Ontario’s pediatric care system is under similar strain. Earlier Monday, its chief medical officer of health recommended people wear masks in all public settings and said he is considering making it mandatory in schools again.

Alberta schools are seeing spikes in absenteeism due to a wave of illnesses, including COVID-19, the flu and RSV, while the Alberta Children’s Hospital in Calgary and the Stollery Children’s Hospital in Edmonton are dealing with a crush of patients, some seriously ill.

“In-patient units at both pediatric sites are at or over 100 per cent of their normal beds and we are adding staff to increase beyond their normal capacity as at any peak time,” Kerry Williamson, spokesman for Alberta Health Services, said in a statement.

“The (Alberta Children’s Hospital) emergency department has seen more than 300 visits a day recently, compared to about 180-220 prior to the recent surge in visits.”

Williamson said the hospitals are trying to reduce the number of patients by working to free up staff and resources in other units.

School officials estimate more than three quarters of Edmonton’s public schools have seen recent absenteeism rates above 10 per cent, enough to trigger an AHS investigation into an infectious disease outbreak. About 10 per cent or more of students in Calgary have been absent in recent days.

Smith has been critical of COVID-19 mask rules in schools, saying they adversely affected the mental health, development and education of students.

She has also been sharply critical of how Dr. Deena Hinshaw, Alberta’s chief medical officer of health, and Alberta Health Services handled the COVID-19 pandemic, blaming it for bad advice, for forcing its workers to get COVID-19 vaccines and for failing Albertans when the health system came close to collapse during multiple waves of the pandemic.

Smith has promised to reorganize the entire governance structure of AHS by mid-January and said Monday that announcements will begin rolling out this week.

The premier has said she supports COVID-19 documents like the Great Barrington Declaration, which has been dismissed by Hinshaw and the World Health Organization as scientifically unsound.

The declaration urges protecting the old and frail but otherwise letting COVID-19 run free to build up herd immunity and keep society operating while preventing the longer-term consequences of isolation on people’s mental health. Sweden, Florida and South Dakota used this approach during COVID-19 at the expense of comparatively higher COVID-19 case and death rates.

Smith also announced earlier this month that her team of medical advisers was linking up with Dr. Paul Alexander and that she’s was “interested in hearing what (Alexander) has to say.”

Alexander advised former U.S. president Donald Trump, has pushed hard for herd immunity and accuses COVID-19 vaccines of being “bioweapons.”

Asked by reporters Monday why she wants to hear from Alexander or what role he would play, Smith declined to answer.

“I’ve not consulted him,” she said. “I have a doctors advisory committee that is talking to lots of doctors, consulting widely. They’ll be the ones who are advising me, and I’ll announce them in the coming days.”

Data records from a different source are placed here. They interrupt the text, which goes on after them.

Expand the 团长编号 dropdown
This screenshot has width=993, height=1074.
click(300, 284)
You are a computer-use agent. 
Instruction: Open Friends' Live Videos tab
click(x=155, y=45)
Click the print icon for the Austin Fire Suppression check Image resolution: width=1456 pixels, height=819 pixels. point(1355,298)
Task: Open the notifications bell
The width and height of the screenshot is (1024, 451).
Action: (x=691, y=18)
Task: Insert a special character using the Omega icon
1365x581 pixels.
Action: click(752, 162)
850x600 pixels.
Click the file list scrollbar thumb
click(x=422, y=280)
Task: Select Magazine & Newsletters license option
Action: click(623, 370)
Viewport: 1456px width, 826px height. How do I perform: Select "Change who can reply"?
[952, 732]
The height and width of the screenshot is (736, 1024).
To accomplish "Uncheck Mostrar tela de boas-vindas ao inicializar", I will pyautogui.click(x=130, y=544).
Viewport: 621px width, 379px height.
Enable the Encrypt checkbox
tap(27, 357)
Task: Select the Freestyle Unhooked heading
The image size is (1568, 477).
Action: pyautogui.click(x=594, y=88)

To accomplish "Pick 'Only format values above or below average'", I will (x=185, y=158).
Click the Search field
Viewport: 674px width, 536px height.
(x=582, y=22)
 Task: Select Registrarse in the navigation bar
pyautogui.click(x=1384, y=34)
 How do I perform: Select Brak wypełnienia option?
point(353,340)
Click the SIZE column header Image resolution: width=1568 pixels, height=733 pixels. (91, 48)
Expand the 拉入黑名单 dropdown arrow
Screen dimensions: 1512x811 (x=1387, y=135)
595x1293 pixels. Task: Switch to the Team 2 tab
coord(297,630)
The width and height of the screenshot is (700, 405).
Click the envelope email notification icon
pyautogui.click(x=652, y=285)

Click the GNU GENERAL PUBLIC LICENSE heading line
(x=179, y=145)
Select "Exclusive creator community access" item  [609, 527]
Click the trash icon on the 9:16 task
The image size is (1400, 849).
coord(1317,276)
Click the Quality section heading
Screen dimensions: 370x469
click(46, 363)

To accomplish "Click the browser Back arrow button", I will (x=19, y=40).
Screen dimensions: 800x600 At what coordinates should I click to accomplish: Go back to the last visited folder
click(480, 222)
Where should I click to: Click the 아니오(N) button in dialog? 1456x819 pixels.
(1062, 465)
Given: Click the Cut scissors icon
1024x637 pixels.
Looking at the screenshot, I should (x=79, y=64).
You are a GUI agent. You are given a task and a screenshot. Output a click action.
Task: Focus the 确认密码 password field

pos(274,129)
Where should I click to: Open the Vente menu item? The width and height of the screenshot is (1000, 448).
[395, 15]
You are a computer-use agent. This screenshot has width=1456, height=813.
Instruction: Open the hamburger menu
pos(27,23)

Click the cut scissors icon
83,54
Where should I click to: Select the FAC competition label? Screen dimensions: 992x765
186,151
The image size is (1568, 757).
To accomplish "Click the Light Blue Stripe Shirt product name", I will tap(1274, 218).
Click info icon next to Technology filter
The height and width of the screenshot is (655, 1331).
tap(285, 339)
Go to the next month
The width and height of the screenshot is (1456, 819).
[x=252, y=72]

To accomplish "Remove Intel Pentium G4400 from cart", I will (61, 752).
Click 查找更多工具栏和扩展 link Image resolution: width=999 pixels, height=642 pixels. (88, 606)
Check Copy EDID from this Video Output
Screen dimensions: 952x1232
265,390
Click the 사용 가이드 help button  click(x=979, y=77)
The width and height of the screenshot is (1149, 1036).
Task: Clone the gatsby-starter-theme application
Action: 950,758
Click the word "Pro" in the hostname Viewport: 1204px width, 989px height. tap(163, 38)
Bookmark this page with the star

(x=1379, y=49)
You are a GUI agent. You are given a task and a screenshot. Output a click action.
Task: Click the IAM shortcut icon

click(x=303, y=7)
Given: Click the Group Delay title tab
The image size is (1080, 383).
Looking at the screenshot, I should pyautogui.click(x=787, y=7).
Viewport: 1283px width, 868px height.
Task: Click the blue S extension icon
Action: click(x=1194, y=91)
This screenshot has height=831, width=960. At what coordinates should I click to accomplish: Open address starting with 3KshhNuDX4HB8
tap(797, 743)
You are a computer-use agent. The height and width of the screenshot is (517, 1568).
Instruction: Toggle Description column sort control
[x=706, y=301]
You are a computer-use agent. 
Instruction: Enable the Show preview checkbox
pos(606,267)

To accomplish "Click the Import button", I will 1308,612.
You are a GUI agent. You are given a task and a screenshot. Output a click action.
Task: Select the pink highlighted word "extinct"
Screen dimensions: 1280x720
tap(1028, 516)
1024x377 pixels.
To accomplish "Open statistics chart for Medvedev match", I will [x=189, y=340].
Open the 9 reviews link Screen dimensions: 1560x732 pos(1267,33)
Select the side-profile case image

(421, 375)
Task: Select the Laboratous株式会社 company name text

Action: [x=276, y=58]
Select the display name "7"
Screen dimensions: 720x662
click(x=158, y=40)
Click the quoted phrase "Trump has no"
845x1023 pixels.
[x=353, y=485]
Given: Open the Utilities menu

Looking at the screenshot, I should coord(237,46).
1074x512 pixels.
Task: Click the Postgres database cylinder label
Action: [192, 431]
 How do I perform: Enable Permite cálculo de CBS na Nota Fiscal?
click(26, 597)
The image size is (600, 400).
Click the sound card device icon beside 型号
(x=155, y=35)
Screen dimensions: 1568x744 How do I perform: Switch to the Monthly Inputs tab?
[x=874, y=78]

NDP health critic David Shepherd said the United Conservative government needs to get a handle on the situation, better communicate the state of the outbreak, and make it clear who is calling the shots.

“Albertans are left somewhat bereft of knowing who is actually making these decisions on public health care,” said Shepherd.

“(The premier) has invited someone like Paul Alexander.

“Is he having any influence on the system? We don’t know.

“We need to get a clear picture from the premier, from our minister of health, (on) who is steering the ship.”